If memory serves, I think it may be the first beach we ever went to as a family and one we returned to on several trips.
I contemplated this more as I was driving through the hills of Tennessee and noticed the lack of giant billboard signs for Ruby Falls. It’s funny the things that stick in your mind as a child riding in the back of a packed station wagon, playing alphabet word-scavenger hunts with my sisters as we rode along, my dad driving every mile of the way, using the open window as an arm rest while his bent elbow got redder by the minute.

On this trip I realized we would be passing somewhere close to Ft. Jackson, where my dad went to basic training in the early 50’s, and to Columbia where my parents stayed in the Wade Hampton Hotel when my mom flew down to visit him. But Mark is a get-to-your-destination, no-funny-business-side-trips allowed, kind of traveler, so I didn’t mention it at first.

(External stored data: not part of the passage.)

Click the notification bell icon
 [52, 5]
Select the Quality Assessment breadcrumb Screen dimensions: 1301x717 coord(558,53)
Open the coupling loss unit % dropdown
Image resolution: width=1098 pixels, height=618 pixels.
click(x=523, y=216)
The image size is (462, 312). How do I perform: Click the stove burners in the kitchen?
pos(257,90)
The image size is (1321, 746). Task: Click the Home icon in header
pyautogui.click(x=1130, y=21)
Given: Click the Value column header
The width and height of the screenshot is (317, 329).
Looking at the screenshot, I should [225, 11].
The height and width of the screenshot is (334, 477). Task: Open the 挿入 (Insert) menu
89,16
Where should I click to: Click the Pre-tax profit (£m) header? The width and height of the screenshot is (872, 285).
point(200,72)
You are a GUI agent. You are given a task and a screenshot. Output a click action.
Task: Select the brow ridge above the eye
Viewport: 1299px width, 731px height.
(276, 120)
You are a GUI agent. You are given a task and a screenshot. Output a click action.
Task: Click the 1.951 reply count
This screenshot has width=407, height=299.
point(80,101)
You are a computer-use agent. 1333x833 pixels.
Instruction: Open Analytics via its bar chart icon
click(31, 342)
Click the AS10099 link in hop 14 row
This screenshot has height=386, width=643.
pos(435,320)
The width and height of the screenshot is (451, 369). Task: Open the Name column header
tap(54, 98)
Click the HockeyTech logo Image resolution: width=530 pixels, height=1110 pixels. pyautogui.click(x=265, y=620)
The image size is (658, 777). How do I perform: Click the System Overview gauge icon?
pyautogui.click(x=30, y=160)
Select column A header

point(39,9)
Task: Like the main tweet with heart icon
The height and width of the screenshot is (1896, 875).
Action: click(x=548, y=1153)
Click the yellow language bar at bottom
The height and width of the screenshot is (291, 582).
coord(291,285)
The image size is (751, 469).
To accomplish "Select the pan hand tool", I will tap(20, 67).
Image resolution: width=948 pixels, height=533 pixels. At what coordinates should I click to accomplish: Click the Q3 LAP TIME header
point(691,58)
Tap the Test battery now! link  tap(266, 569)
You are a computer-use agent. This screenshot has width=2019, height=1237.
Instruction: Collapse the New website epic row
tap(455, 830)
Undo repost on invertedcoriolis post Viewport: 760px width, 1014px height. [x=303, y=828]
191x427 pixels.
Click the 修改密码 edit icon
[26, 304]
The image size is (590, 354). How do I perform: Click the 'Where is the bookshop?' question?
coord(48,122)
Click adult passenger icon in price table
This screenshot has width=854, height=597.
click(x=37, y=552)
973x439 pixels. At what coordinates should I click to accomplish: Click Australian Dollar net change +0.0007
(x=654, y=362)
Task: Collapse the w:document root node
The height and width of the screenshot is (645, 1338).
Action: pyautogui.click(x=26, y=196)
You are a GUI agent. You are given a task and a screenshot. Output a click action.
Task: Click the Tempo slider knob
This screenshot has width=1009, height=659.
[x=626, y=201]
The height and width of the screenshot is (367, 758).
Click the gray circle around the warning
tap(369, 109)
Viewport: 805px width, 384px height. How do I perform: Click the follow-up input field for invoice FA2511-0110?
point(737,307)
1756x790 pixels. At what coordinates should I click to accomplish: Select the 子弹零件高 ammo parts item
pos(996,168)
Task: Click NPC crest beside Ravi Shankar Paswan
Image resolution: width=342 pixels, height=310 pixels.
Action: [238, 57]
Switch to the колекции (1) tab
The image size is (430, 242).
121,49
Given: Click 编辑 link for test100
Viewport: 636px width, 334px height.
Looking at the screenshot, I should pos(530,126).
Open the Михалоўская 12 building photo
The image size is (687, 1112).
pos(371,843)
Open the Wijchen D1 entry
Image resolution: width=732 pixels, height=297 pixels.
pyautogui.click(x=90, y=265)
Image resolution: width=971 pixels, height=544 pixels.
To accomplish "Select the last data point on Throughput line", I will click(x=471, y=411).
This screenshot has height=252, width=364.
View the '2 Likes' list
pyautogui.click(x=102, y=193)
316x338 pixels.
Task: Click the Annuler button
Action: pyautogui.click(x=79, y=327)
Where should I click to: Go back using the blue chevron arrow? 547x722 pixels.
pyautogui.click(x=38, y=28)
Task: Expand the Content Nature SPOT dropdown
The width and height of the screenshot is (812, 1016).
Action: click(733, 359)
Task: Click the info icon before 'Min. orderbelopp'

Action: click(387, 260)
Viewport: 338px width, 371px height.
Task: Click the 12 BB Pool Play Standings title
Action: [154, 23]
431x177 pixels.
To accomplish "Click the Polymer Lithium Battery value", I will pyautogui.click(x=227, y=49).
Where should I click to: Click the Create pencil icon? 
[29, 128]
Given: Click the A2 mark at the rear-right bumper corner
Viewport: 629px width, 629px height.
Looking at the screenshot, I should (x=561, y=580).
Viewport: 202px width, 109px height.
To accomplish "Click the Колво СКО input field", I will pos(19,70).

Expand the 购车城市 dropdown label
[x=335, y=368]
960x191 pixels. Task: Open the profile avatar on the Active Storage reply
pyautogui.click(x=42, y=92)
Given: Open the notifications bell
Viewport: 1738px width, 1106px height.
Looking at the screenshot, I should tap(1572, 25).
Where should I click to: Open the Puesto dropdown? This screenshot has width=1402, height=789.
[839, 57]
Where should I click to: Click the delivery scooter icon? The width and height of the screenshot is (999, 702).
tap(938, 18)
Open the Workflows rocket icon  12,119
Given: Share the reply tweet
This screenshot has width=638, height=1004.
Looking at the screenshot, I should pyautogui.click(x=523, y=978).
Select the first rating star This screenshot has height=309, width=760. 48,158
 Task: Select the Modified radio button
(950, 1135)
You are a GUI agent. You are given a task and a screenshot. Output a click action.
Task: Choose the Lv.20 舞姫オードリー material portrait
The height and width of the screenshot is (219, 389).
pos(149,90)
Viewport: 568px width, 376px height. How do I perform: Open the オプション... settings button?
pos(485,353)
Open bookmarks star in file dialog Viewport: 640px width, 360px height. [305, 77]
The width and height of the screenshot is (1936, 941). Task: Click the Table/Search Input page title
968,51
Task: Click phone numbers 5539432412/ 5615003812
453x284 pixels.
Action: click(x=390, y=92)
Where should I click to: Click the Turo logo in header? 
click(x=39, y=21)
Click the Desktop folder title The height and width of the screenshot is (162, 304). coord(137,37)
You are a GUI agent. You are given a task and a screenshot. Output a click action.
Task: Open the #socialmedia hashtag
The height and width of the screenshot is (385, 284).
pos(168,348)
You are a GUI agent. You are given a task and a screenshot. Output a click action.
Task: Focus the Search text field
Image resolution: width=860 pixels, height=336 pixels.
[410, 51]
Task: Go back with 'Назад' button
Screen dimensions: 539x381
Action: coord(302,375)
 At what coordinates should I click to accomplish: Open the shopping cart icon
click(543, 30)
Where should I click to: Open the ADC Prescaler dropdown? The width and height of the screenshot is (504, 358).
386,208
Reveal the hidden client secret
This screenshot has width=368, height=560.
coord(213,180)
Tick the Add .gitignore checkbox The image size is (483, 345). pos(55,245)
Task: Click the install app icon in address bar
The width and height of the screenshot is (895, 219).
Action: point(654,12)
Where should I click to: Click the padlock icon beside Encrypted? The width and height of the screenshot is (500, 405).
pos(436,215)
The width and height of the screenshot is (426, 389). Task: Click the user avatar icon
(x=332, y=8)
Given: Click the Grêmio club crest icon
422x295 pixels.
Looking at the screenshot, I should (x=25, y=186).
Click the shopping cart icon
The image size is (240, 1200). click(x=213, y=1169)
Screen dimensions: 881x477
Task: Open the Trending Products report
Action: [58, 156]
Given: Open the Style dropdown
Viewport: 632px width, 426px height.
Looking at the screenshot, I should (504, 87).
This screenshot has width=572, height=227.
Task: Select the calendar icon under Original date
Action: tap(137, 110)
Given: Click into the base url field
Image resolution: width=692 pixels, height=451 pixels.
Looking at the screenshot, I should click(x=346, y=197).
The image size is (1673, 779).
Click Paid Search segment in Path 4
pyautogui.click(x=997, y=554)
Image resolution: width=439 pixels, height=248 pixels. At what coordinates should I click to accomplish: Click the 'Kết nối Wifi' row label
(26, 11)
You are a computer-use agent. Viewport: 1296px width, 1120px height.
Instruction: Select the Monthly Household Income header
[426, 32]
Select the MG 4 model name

But as I was taking a shift at driving, and Mark was explaining the route for me, he said, “Take route 26 to Columbia where you get on route 20.”
“I wonder if we could try to find the Wade Hampton Hotel in Columbia for a quick stop?” I asked.
Mark googled it and started laughing. The first hit he got was about the implosion of the famed hotel.
“When?” I asked, wondering if it happened years ago and my parents knew about it. “April, 2013,” Mark said. (He obviously hadn’t looked at the video when he said this.)

We decided to go anyway, because the hotel had been across the street from the statehouse and I wanted pictures.
Columbia was a larger city than I had imagined, and the statehouse was massive and impressive. I was looking for an empty lot across the street that might have held the ill-fated Wade Hampton and found only modern high-rise buildings. So we went in a coffee shop where neither the young man working behind the counter, or the woman maintaining the automatic teller, knew anything about the Wade Hampton Hotel.
“Are you sure it imploded this April?” I asked Mark who got back on his phone. “1985,” he said, “It happened in 1985.” No wonder the young man behind the counter hadn’t heard of it. He might not even have been born yet. I wondered if my parents had heard about the implosion. For some reason I have a shadow of memory at the back of my mind about it. Maybe they told me when it happened, and like so many other things I just didn’t give it due attention. Or maybe it is my imagination re-creating history.

I listened to the implosion video and found out which corner the old hotel had occupied. I took a photo of the shiny high-rise standing there now and several of the statehouse. Mark bought a drink at the coffee shop. And we were on our way.
Fifteen minutes tops.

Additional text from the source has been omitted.